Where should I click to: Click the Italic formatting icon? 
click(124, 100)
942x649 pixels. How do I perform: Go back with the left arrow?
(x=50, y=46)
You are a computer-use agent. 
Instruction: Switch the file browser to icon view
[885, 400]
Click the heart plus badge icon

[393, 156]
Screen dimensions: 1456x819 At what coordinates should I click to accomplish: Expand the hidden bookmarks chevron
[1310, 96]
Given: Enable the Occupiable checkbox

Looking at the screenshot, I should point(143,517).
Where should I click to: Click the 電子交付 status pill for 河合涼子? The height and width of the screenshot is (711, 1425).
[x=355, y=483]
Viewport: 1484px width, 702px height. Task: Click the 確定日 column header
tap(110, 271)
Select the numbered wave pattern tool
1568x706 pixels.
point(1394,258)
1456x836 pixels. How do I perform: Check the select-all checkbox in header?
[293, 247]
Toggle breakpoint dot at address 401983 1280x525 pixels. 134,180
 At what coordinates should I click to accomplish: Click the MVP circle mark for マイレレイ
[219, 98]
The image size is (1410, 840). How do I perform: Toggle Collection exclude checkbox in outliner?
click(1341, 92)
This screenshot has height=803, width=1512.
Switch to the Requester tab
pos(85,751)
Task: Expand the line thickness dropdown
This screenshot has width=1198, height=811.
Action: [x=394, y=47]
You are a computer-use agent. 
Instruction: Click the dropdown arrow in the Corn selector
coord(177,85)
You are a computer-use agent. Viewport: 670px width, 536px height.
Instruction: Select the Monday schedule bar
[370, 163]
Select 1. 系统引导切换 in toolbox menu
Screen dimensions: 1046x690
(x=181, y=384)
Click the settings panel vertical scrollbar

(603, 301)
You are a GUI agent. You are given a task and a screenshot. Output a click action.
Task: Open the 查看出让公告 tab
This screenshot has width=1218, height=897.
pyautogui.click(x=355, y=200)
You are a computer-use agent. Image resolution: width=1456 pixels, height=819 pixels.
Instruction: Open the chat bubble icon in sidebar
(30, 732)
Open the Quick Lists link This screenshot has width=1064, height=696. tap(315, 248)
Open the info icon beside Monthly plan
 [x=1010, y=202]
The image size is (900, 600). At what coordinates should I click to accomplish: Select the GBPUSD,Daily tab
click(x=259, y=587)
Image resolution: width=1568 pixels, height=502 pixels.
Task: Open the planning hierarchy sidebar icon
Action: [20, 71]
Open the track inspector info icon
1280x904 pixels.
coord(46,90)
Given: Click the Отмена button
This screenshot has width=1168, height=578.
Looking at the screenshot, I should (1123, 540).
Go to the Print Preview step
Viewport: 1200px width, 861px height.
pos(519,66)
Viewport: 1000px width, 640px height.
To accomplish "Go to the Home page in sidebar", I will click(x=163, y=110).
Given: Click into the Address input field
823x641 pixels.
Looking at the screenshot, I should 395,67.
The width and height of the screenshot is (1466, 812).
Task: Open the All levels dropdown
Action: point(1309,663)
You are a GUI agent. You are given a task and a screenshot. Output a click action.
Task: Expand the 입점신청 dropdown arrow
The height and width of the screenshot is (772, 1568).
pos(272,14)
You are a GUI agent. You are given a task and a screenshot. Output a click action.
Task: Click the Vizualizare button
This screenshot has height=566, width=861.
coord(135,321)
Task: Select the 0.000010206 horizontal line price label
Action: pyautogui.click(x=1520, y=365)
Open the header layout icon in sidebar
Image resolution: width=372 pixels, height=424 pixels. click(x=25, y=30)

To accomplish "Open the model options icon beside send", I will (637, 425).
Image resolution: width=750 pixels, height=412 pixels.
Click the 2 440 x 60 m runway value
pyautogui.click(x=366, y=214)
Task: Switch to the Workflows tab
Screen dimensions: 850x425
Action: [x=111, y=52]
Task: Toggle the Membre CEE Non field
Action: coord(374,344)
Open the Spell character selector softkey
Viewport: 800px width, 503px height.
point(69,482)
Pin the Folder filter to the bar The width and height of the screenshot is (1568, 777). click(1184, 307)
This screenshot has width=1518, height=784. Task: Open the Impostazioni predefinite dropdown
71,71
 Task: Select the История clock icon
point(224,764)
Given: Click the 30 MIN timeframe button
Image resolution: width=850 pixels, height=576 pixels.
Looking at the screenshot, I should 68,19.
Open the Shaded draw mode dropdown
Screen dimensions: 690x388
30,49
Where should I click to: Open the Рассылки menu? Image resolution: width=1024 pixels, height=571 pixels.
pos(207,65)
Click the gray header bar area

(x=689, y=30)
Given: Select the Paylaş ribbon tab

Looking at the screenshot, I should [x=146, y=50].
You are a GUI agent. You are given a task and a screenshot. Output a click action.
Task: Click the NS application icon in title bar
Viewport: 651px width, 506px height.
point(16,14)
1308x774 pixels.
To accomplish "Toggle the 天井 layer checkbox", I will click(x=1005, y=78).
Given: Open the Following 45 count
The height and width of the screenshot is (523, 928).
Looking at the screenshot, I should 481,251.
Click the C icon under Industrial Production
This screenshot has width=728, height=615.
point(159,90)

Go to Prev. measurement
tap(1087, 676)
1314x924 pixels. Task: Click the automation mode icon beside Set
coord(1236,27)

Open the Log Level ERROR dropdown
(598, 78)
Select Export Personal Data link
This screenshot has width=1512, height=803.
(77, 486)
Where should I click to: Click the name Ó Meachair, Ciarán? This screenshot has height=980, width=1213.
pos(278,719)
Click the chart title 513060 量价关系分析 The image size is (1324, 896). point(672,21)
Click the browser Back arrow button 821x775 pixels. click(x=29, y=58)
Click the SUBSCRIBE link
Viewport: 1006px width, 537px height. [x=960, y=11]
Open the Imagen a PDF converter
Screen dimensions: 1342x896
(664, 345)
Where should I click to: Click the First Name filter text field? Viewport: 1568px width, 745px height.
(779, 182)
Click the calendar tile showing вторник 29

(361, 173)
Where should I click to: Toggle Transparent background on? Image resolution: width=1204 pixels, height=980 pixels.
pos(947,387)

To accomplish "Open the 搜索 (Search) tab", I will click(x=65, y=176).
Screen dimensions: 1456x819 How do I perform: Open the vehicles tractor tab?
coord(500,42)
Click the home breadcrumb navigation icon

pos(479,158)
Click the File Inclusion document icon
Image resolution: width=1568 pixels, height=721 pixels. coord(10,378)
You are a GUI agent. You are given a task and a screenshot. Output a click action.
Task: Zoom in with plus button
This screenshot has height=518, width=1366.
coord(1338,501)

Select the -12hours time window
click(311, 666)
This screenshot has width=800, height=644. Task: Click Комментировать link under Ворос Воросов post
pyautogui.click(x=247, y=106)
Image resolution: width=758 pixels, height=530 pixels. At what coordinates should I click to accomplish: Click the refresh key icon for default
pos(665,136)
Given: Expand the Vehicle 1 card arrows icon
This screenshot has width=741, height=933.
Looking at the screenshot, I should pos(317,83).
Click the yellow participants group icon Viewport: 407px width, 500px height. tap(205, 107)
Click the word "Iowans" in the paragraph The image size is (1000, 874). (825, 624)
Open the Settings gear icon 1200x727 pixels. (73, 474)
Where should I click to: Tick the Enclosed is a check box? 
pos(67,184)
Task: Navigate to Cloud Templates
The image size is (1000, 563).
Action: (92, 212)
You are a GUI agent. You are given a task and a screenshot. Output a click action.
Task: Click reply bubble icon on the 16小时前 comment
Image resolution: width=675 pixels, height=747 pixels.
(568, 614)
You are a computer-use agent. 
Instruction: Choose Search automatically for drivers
○ ○ ○ ○
TASK
Render every line of the listing above as a numbered list, omitting blank lines.

TASK OUTPUT
1. Where should I click to: Click the Italic formatting icon? 
2. click(124, 100)
3. 942x649 pixels. How do I perform: Go back with the left arrow?
4. (x=50, y=46)
5. You are a computer-use agent. 
6. Instruction: Switch the file browser to icon view
7. [885, 400]
8. Click the heart plus badge icon
9. [393, 156]
10. Screen dimensions: 1456x819 At what coordinates should I click to accomplish: Expand the hidden bookmarks chevron
11. [1310, 96]
12. Given: Enable the Occupiable checkbox
13. Looking at the screenshot, I should point(143,517).
14. Where should I click to: Click the 電子交付 status pill for 河合涼子? The height and width of the screenshot is (711, 1425).
15. [x=355, y=483]
16. Viewport: 1484px width, 702px height. Task: Click the 確定日 column header
17. tap(110, 271)
18. Select the numbered wave pattern tool
19. 1568x706 pixels.
20. point(1394,258)
21. 1456x836 pixels. How do I perform: Check the select-all checkbox in header?
22. [293, 247]
23. Toggle breakpoint dot at address 401983 1280x525 pixels. 134,180
24.  At what coordinates should I click to accomplish: Click the MVP circle mark for マイレレイ
25. [219, 98]
26. The image size is (1410, 840). How do I perform: Toggle Collection exclude checkbox in outliner?
27. click(1341, 92)
28. This screenshot has height=803, width=1512.
29. Switch to the Requester tab
30. pos(85,751)
31. Task: Expand the line thickness dropdown
32. This screenshot has width=1198, height=811.
33. Action: [x=394, y=47]
34. You are a computer-use agent. 
35. Instruction: Click the dropdown arrow in the Corn selector
36. coord(177,85)
37. You are a computer-use agent. Viewport: 670px width, 536px height.
38. Instruction: Select the Monday schedule bar
39. [370, 163]
40. Select 1. 系统引导切换 in toolbox menu
41. Screen dimensions: 1046x690
42. (x=181, y=384)
43. Click the settings panel vertical scrollbar
44. (603, 301)
45. You are a GUI agent. You are given a task and a screenshot. Output a click action.
46. Task: Open the 查看出让公告 tab
47. This screenshot has width=1218, height=897.
48. pyautogui.click(x=355, y=200)
49. You are a computer-use agent. Image resolution: width=1456 pixels, height=819 pixels.
50. Instruction: Open the chat bubble icon in sidebar
51. (30, 732)
52. Open the Quick Lists link This screenshot has width=1064, height=696. tap(315, 248)
53. Open the info icon beside Monthly plan
54.  [x=1010, y=202]
55. The image size is (900, 600). At what coordinates should I click to accomplish: Select the GBPUSD,Daily tab
56. click(x=259, y=587)
57. Image resolution: width=1568 pixels, height=502 pixels.
58. Task: Open the planning hierarchy sidebar icon
59. Action: [20, 71]
60. Open the track inspector info icon
61. 1280x904 pixels.
62. coord(46,90)
63. Given: Click the Отмена button
64. This screenshot has width=1168, height=578.
65. Looking at the screenshot, I should (1123, 540).
66. Go to the Print Preview step
67. Viewport: 1200px width, 861px height.
68. pos(519,66)
69. Viewport: 1000px width, 640px height.
70. To accomplish "Go to the Home page in sidebar", I will click(x=163, y=110).
71. Given: Click into the Address input field
72. 823x641 pixels.
73. Looking at the screenshot, I should 395,67.
74. The width and height of the screenshot is (1466, 812).
75. Task: Open the All levels dropdown
76. Action: point(1309,663)
77. You are a GUI agent. You are given a task and a screenshot. Output a click action.
78. Task: Expand the 입점신청 dropdown arrow
79. The height and width of the screenshot is (772, 1568).
80. pos(272,14)
81. You are a GUI agent. You are given a task and a screenshot. Output a click action.
82. Task: Click the Vizualizare button
83. This screenshot has height=566, width=861.
84. coord(135,321)
85. Task: Select the 0.000010206 horizontal line price label
86. Action: pyautogui.click(x=1520, y=365)
87. Open the header layout icon in sidebar
88. Image resolution: width=372 pixels, height=424 pixels. click(x=25, y=30)
89. To accomplish "Open the model options icon beside send", I will (637, 425).
90. Image resolution: width=750 pixels, height=412 pixels.
91. Click the 2 440 x 60 m runway value
92. pyautogui.click(x=366, y=214)
93. Task: Switch to the Workflows tab
94. Screen dimensions: 850x425
95. Action: [x=111, y=52]
96. Task: Toggle the Membre CEE Non field
97. Action: coord(374,344)
98. Open the Spell character selector softkey
99. Viewport: 800px width, 503px height.
100. point(69,482)
101. Pin the Folder filter to the bar The width and height of the screenshot is (1568, 777). click(1184, 307)
102. This screenshot has width=1518, height=784. Task: Open the Impostazioni predefinite dropdown
103. 71,71
104.  Task: Select the История clock icon
105. point(224,764)
106. Given: Click the 30 MIN timeframe button
107. Image resolution: width=850 pixels, height=576 pixels.
108. Looking at the screenshot, I should 68,19.
109. Open the Shaded draw mode dropdown
110. Screen dimensions: 690x388
111. 30,49
112. Where should I click to: Open the Рассылки menu? Image resolution: width=1024 pixels, height=571 pixels.
113. pos(207,65)
114. Click the gray header bar area
115. (x=689, y=30)
116. Given: Select the Paylaş ribbon tab
117. Looking at the screenshot, I should [x=146, y=50].
118. You are a GUI agent. You are given a task and a screenshot. Output a click action.
119. Task: Click the NS application icon in title bar
120. Viewport: 651px width, 506px height.
121. point(16,14)
122. 1308x774 pixels.
123. To accomplish "Toggle the 天井 layer checkbox", I will click(x=1005, y=78).
124. Given: Open the Following 45 count
125. The height and width of the screenshot is (523, 928).
126. Looking at the screenshot, I should 481,251.
127. Click the C icon under Industrial Production
128. This screenshot has width=728, height=615.
129. point(159,90)
130. Go to Prev. measurement
131. tap(1087, 676)
132. 1314x924 pixels. Task: Click the automation mode icon beside Set
133. coord(1236,27)
134. Open the Log Level ERROR dropdown
135. (598, 78)
136. Select Export Personal Data link
137. This screenshot has width=1512, height=803.
138. (77, 486)
139. Where should I click to: Click the name Ó Meachair, Ciarán? This screenshot has height=980, width=1213.
140. pos(278,719)
141. Click the chart title 513060 量价关系分析 The image size is (1324, 896). point(672,21)
142. Click the browser Back arrow button 821x775 pixels. click(x=29, y=58)
143. Click the SUBSCRIBE link
144. Viewport: 1006px width, 537px height. [x=960, y=11]
145. Open the Imagen a PDF converter
146. Screen dimensions: 1342x896
147. (664, 345)
148. Where should I click to: Click the First Name filter text field? Viewport: 1568px width, 745px height.
149. (779, 182)
150. Click the calendar tile showing вторник 29
151. (361, 173)
152. Where should I click to: Toggle Transparent background on? Image resolution: width=1204 pixels, height=980 pixels.
153. pos(947,387)
154. To accomplish "Open the 搜索 (Search) tab", I will click(x=65, y=176).
155. Screen dimensions: 1456x819 How do I perform: Open the vehicles tractor tab?
156. coord(500,42)
157. Click the home breadcrumb navigation icon
158. pos(479,158)
159. Click the File Inclusion document icon
160. Image resolution: width=1568 pixels, height=721 pixels. coord(10,378)
161. You are a GUI agent. You are given a task and a screenshot. Output a click action.
162. Task: Zoom in with plus button
163. This screenshot has height=518, width=1366.
164. coord(1338,501)
165. Select the -12hours time window
166. click(311, 666)
167. This screenshot has width=800, height=644. Task: Click Комментировать link under Ворос Воросов post
168. pyautogui.click(x=247, y=106)
169. Image resolution: width=758 pixels, height=530 pixels. At what coordinates should I click to accomplish: Click the refresh key icon for default
170. pos(665,136)
171. Given: Expand the Vehicle 1 card arrows icon
172. This screenshot has width=741, height=933.
173. Looking at the screenshot, I should pos(317,83).
174. Click the yellow participants group icon Viewport: 407px width, 500px height. tap(205, 107)
175. Click the word "Iowans" in the paragraph The image size is (1000, 874). (825, 624)
176. Open the Settings gear icon 1200x727 pixels. (73, 474)
177. Where should I click to: Tick the Enclosed is a check box? 
178. pos(67,184)
179. Task: Navigate to Cloud Templates
180. The image size is (1000, 563).
181. Action: (92, 212)
182. You are a GUI agent. You are given a task and a screenshot. Output a click action.
183. Task: Click reply bubble icon on the 16小时前 comment
184. Image resolution: width=675 pixels, height=747 pixels.
185. (568, 614)
186. You are a computer-use agent. 
187. Instruction: Choose Search automatically for drivers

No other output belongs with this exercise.